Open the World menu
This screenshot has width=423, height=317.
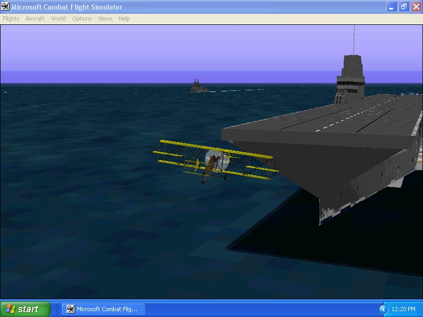(x=58, y=18)
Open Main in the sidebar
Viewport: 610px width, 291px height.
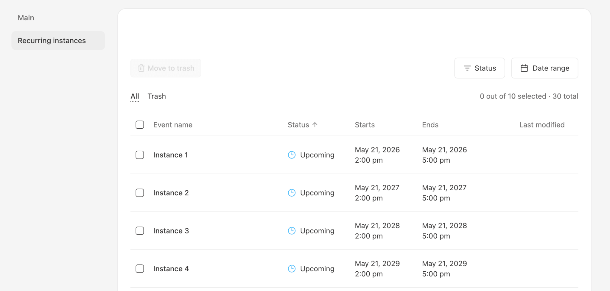coord(26,18)
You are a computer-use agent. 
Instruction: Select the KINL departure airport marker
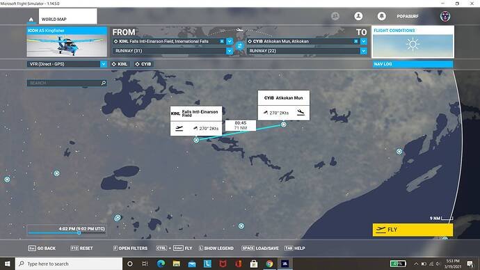click(x=196, y=140)
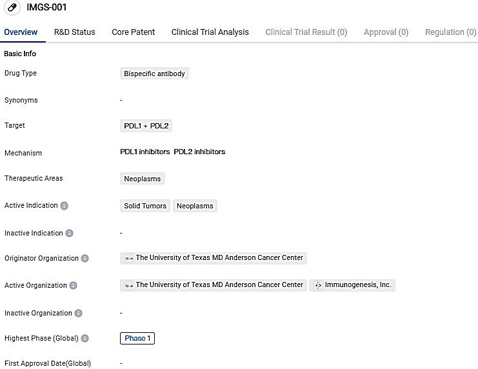Click info icon next to Highest Phase (Global)
This screenshot has width=478, height=369.
(x=85, y=338)
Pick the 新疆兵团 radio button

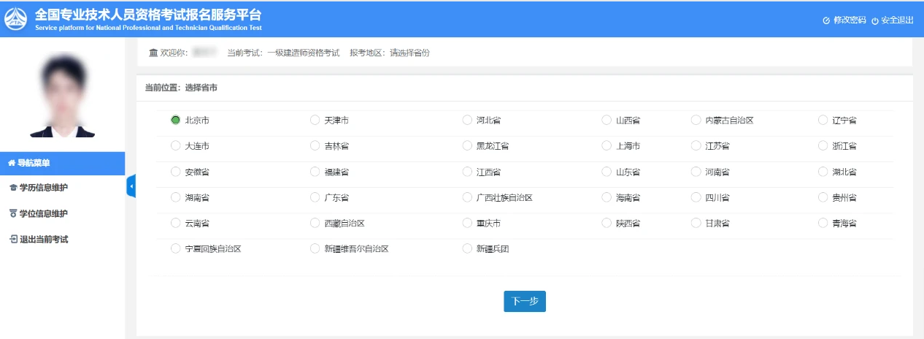tap(468, 248)
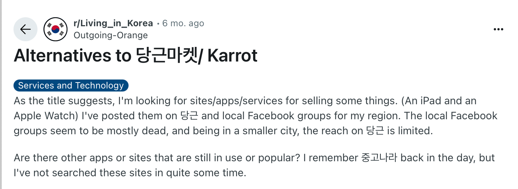
Task: Go back using the left arrow button
Action: [x=25, y=29]
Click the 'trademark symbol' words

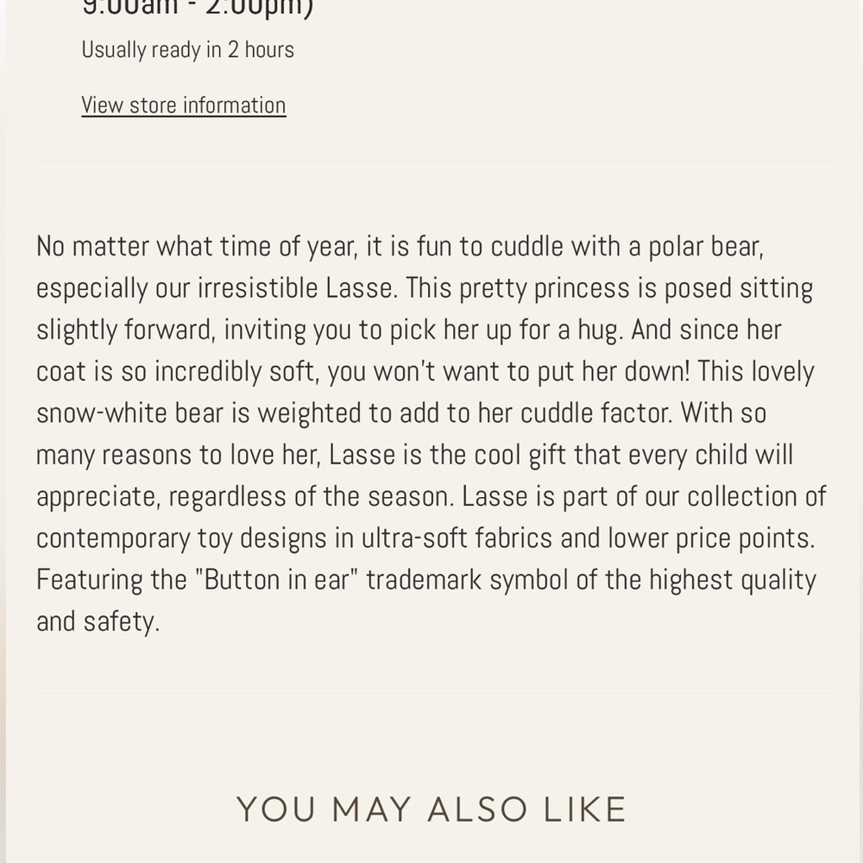click(x=467, y=580)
○ ○ ○ ○ ○
ACTIVITY.
The answer must be the lines above, word for word, from the first one through the line with "You are a computer-use agent.", pictures excluded.

ANSWER SECTION.
Open the World menu
This screenshot has width=423, height=317.
(x=58, y=18)
Open Main in the sidebar
Viewport: 610px width, 291px height.
coord(26,18)
You are a computer-use agent. 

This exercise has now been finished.